# Exercise
Write out the whole listing exactly as it stands.

# Data listing
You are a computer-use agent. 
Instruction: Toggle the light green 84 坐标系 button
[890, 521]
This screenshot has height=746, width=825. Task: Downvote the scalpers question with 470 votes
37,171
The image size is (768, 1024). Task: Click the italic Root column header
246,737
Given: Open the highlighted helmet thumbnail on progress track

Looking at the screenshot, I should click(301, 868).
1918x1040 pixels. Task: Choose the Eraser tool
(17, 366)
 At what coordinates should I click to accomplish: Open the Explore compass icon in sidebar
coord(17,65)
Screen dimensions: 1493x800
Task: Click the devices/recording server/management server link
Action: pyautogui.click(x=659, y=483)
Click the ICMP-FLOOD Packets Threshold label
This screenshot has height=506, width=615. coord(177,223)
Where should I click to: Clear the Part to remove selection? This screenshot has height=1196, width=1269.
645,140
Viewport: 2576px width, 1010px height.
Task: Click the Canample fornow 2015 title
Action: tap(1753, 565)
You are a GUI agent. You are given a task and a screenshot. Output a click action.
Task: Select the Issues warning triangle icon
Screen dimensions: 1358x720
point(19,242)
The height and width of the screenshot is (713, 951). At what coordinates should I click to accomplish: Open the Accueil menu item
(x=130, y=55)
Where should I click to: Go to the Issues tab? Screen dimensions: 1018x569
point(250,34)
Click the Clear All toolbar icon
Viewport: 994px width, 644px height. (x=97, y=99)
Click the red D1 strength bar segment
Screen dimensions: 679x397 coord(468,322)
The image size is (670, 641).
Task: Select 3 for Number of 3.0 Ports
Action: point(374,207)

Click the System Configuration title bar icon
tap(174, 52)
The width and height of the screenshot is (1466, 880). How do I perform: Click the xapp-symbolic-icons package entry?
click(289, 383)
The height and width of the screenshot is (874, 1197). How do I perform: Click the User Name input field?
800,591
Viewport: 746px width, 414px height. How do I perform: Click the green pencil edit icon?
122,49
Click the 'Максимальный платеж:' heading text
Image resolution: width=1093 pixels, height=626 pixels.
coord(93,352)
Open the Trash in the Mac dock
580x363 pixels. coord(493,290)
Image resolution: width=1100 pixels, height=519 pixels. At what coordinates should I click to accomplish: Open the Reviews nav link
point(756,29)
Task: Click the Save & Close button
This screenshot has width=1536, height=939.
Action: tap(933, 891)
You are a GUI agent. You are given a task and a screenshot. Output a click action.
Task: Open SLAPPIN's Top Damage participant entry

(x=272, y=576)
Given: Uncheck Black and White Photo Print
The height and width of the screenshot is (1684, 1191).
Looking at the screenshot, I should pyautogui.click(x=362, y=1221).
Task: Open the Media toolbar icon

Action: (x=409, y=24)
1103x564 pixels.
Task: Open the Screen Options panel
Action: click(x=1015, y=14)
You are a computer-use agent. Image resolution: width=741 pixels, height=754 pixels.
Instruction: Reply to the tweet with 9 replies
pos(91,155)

# Response
You are a computer-use agent. 
Instruction: Toggle the light green 84 坐标系 button
[890, 521]
This screenshot has height=746, width=825. Task: Downvote the scalpers question with 470 votes
37,171
The image size is (768, 1024). Task: Click the italic Root column header
246,737
Given: Open the highlighted helmet thumbnail on progress track

Looking at the screenshot, I should click(301, 868).
1918x1040 pixels. Task: Choose the Eraser tool
(17, 366)
 At what coordinates should I click to accomplish: Open the Explore compass icon in sidebar
coord(17,65)
Screen dimensions: 1493x800
Task: Click the devices/recording server/management server link
Action: pyautogui.click(x=659, y=483)
Click the ICMP-FLOOD Packets Threshold label
This screenshot has height=506, width=615. coord(177,223)
Where should I click to: Clear the Part to remove selection? This screenshot has height=1196, width=1269.
645,140
Viewport: 2576px width, 1010px height.
Task: Click the Canample fornow 2015 title
Action: tap(1753, 565)
You are a GUI agent. You are given a task and a screenshot. Output a click action.
Task: Select the Issues warning triangle icon
Screen dimensions: 1358x720
point(19,242)
The height and width of the screenshot is (713, 951). At what coordinates should I click to accomplish: Open the Accueil menu item
(x=130, y=55)
Where should I click to: Go to the Issues tab? Screen dimensions: 1018x569
point(250,34)
Click the Clear All toolbar icon
Viewport: 994px width, 644px height. (x=97, y=99)
Click the red D1 strength bar segment
Screen dimensions: 679x397 coord(468,322)
The image size is (670, 641).
Task: Select 3 for Number of 3.0 Ports
Action: point(374,207)

Click the System Configuration title bar icon
tap(174, 52)
The width and height of the screenshot is (1466, 880). How do I perform: Click the xapp-symbolic-icons package entry?
click(289, 383)
The height and width of the screenshot is (874, 1197). How do I perform: Click the User Name input field?
800,591
Viewport: 746px width, 414px height. How do I perform: Click the green pencil edit icon?
122,49
Click the 'Максимальный платеж:' heading text
Image resolution: width=1093 pixels, height=626 pixels.
coord(93,352)
Open the Trash in the Mac dock
580x363 pixels. coord(493,290)
Image resolution: width=1100 pixels, height=519 pixels. At what coordinates should I click to accomplish: Open the Reviews nav link
point(756,29)
Task: Click the Save & Close button
This screenshot has width=1536, height=939.
Action: tap(933, 891)
You are a GUI agent. You are given a task and a screenshot. Output a click action.
Task: Open SLAPPIN's Top Damage participant entry

(x=272, y=576)
Given: Uncheck Black and White Photo Print
The height and width of the screenshot is (1684, 1191).
Looking at the screenshot, I should pyautogui.click(x=362, y=1221).
Task: Open the Media toolbar icon

Action: (x=409, y=24)
1103x564 pixels.
Task: Open the Screen Options panel
Action: click(x=1015, y=14)
You are a computer-use agent. Image resolution: width=741 pixels, height=754 pixels.
Instruction: Reply to the tweet with 9 replies
pos(91,155)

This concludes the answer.